Data:

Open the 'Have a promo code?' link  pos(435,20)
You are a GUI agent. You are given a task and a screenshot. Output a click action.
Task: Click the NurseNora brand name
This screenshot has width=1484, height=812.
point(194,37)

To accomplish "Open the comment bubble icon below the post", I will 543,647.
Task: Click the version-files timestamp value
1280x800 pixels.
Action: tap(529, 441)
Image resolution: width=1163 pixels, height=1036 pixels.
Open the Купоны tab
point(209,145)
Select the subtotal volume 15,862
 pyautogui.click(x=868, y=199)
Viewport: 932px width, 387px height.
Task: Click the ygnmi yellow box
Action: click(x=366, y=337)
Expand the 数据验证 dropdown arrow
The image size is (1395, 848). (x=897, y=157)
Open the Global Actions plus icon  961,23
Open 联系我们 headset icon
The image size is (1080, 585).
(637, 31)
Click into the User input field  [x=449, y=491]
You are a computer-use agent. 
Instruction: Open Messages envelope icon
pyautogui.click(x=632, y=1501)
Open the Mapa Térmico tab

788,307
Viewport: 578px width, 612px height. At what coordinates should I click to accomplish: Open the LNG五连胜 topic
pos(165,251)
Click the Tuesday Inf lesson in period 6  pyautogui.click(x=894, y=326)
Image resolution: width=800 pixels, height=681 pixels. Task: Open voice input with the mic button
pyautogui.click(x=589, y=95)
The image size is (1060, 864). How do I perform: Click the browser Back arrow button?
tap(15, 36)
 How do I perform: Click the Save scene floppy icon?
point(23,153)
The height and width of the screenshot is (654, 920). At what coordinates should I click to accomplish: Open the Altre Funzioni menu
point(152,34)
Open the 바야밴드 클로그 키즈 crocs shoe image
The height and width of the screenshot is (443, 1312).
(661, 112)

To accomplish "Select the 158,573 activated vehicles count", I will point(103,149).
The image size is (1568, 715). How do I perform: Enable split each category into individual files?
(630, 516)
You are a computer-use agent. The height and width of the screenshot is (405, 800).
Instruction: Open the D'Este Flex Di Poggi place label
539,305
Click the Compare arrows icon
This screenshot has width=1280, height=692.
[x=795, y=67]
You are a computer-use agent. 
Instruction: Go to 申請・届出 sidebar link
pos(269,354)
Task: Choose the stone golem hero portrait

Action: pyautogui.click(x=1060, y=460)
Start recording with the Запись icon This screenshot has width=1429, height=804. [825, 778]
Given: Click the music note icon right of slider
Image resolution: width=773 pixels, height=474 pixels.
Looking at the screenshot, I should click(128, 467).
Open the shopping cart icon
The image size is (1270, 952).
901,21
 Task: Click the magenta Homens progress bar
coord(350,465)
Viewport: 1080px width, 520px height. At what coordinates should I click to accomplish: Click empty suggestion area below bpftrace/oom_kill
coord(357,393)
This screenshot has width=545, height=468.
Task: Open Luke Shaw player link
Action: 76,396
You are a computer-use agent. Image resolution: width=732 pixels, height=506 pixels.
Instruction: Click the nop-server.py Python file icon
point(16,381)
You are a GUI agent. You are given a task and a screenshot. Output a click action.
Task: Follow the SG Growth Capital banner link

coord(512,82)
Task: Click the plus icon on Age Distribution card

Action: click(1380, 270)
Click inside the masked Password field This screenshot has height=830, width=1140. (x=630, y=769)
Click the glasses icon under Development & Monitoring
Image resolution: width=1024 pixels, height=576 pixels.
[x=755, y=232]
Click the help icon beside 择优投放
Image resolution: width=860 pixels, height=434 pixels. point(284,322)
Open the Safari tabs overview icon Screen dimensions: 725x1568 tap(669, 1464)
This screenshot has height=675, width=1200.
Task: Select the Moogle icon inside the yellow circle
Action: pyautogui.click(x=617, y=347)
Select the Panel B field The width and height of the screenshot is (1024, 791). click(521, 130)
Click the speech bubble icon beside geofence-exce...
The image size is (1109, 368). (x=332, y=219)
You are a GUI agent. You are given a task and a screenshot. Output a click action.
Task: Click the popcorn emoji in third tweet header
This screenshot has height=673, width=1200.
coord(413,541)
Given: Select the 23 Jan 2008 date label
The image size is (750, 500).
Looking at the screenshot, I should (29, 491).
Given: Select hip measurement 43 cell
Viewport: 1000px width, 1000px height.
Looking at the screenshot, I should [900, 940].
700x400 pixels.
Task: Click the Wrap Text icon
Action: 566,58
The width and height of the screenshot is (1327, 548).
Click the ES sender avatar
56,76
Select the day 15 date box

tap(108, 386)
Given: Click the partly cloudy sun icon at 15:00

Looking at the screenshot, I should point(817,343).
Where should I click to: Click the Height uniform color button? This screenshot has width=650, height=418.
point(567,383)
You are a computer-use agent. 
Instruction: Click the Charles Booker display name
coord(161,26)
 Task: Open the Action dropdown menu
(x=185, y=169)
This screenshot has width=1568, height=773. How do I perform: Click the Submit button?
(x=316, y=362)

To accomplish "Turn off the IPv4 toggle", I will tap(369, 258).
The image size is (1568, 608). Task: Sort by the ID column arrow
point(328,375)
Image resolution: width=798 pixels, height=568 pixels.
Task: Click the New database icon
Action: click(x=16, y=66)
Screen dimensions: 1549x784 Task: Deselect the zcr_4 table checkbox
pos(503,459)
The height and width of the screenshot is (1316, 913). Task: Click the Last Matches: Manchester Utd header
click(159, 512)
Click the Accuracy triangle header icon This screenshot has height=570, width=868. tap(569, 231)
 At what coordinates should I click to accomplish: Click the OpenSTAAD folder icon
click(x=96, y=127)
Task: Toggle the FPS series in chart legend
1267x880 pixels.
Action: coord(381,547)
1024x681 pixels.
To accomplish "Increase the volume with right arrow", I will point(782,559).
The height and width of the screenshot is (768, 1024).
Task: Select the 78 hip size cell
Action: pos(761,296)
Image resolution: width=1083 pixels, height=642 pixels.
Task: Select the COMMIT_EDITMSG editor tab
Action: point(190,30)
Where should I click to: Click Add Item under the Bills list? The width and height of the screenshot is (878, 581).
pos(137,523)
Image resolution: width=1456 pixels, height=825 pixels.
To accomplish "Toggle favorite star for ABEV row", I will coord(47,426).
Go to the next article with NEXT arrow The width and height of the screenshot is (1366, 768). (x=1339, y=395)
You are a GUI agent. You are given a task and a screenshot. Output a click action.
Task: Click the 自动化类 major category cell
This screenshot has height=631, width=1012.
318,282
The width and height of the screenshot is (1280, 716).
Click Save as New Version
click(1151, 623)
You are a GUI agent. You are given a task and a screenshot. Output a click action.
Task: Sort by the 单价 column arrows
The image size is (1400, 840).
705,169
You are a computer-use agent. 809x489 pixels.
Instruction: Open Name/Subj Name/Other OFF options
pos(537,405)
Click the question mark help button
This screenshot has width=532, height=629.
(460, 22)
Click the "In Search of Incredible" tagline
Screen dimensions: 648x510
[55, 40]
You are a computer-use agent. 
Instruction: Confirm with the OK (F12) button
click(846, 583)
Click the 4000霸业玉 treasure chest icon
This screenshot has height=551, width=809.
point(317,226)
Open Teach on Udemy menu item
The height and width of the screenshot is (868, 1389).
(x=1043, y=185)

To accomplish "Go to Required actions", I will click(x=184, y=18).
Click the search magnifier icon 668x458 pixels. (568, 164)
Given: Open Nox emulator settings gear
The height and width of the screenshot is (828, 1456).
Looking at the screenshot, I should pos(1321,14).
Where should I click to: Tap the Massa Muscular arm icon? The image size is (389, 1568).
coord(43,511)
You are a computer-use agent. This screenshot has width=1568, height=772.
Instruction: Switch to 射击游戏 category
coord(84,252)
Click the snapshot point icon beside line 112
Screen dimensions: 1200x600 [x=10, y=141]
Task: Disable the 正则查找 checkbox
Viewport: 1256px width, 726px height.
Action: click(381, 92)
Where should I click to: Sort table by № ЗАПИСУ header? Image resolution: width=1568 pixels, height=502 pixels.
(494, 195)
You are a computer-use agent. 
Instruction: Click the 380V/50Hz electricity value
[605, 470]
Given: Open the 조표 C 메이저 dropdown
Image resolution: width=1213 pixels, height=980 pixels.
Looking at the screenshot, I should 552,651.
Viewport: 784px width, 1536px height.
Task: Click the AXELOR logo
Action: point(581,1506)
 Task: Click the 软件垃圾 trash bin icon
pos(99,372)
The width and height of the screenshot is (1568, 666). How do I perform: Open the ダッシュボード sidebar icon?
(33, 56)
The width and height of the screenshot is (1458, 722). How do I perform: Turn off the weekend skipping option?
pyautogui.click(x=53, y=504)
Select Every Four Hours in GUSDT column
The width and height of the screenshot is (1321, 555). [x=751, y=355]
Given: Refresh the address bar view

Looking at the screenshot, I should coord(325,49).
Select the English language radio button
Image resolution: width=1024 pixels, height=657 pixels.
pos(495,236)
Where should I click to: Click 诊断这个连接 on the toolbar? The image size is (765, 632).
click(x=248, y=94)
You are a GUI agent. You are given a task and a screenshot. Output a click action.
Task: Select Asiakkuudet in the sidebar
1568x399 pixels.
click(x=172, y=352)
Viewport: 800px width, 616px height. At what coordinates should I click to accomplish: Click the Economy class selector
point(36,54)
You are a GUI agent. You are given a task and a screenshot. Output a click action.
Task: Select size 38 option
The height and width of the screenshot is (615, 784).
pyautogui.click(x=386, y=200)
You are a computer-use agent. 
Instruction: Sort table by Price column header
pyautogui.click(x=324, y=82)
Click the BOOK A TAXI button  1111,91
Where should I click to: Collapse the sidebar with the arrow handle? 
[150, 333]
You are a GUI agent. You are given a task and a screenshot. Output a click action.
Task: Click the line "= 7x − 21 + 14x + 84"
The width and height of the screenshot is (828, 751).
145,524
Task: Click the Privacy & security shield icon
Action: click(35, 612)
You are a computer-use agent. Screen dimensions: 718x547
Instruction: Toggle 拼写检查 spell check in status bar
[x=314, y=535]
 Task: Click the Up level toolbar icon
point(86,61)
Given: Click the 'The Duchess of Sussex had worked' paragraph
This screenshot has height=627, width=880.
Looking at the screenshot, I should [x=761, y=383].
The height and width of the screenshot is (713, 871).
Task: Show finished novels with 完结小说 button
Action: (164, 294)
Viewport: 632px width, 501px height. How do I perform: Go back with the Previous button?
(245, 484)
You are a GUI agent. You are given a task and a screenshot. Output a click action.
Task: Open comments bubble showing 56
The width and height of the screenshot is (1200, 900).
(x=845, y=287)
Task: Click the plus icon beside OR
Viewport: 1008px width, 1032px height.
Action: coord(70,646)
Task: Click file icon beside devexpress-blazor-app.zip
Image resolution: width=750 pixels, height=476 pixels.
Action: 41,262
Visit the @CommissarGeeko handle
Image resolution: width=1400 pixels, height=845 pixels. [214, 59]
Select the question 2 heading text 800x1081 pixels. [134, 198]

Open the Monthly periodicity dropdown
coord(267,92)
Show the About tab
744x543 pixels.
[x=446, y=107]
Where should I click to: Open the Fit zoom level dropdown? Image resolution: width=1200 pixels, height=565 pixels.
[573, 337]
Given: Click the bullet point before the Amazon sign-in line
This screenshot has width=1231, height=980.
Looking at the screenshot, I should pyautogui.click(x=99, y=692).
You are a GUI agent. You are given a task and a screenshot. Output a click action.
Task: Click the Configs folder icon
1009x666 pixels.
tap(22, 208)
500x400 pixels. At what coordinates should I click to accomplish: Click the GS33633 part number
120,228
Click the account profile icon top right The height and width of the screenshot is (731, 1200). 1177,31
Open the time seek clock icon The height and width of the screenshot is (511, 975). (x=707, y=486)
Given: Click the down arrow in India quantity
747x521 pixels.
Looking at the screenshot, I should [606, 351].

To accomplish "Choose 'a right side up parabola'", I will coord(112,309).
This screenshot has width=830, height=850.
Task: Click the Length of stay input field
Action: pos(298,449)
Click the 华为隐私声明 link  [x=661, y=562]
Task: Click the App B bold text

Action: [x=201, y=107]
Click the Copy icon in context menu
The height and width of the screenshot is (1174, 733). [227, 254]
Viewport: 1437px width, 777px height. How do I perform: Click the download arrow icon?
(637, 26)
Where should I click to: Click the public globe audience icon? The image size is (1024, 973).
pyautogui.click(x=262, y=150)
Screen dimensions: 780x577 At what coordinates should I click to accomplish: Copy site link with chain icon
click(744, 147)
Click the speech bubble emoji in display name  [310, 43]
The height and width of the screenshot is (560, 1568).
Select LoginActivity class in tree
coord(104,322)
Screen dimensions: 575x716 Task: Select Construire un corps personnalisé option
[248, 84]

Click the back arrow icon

Exercise objective:
Every line in the material above that has the word "emoji" should be copied.

Written answer:
Task: Click the popcorn emoji in third tweet header
Click the speech bubble emoji in display name  [310, 43]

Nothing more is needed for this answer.